TO DO: Locate "Image resolution: width=1280" in the records below, then copy its line and every following line exactly, without the pictures.

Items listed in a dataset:
────

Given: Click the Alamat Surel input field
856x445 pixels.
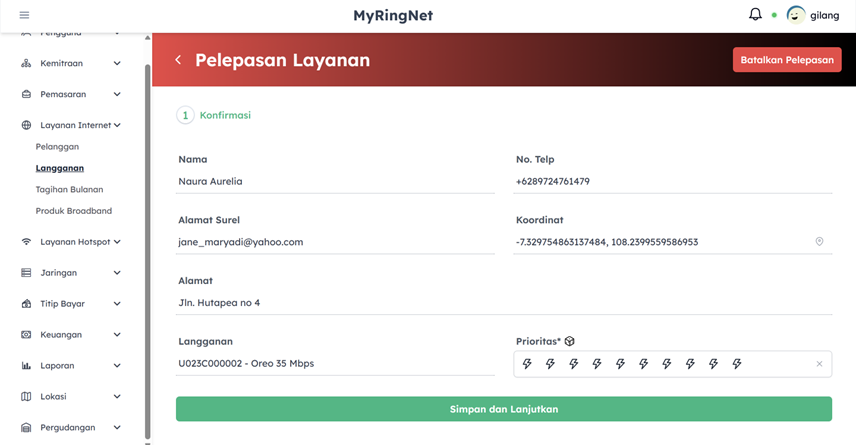Looking at the screenshot, I should click(x=335, y=242).
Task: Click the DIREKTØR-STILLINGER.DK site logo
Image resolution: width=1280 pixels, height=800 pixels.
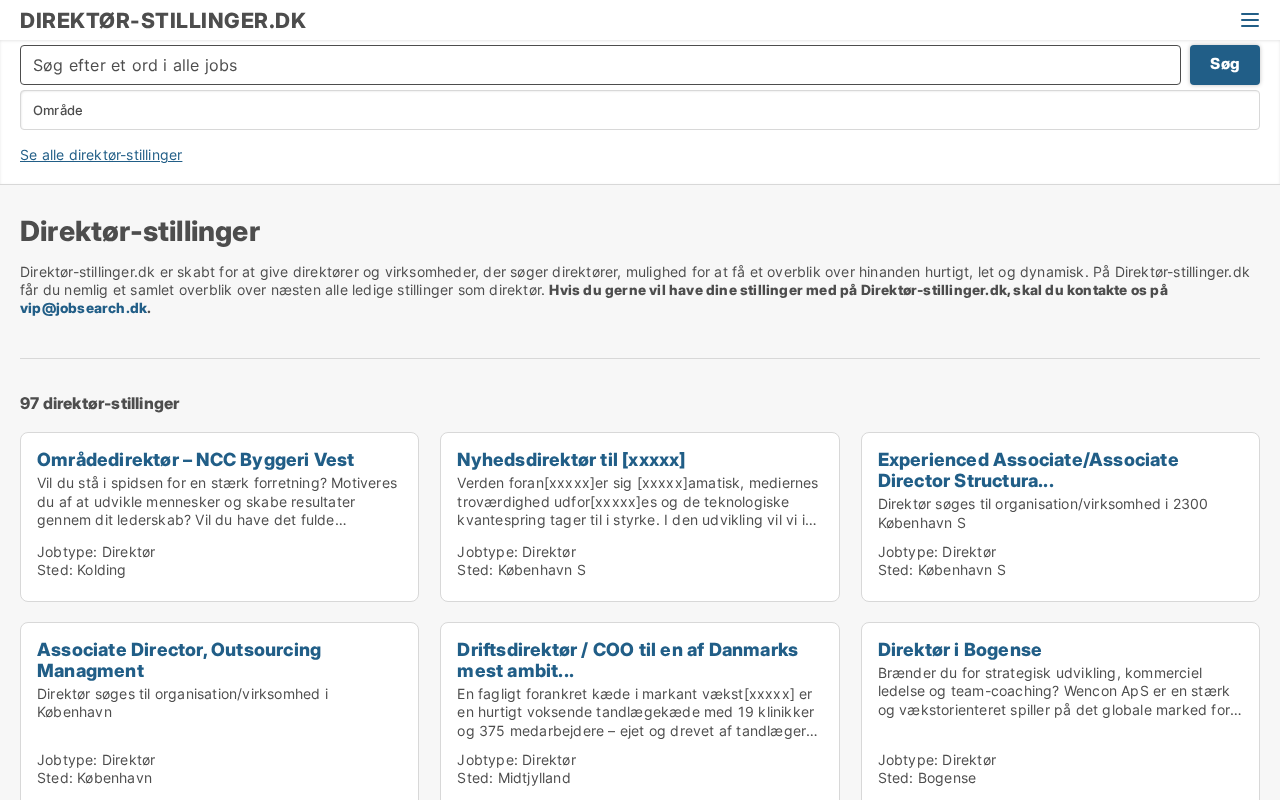Action: [163, 21]
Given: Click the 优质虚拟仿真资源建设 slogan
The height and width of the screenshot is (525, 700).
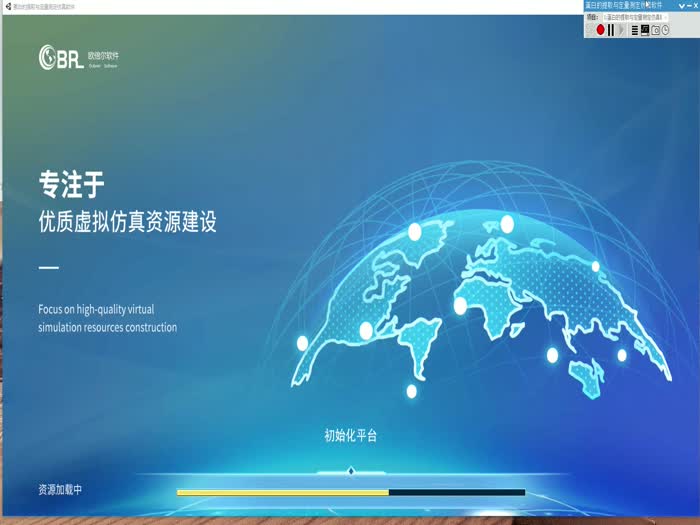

────

RESPONSE:
Image resolution: width=1280 pixels, height=800 pixels.
Action: [163, 21]
Given: Click the 优质虚拟仿真资源建设 slogan
The height and width of the screenshot is (525, 700).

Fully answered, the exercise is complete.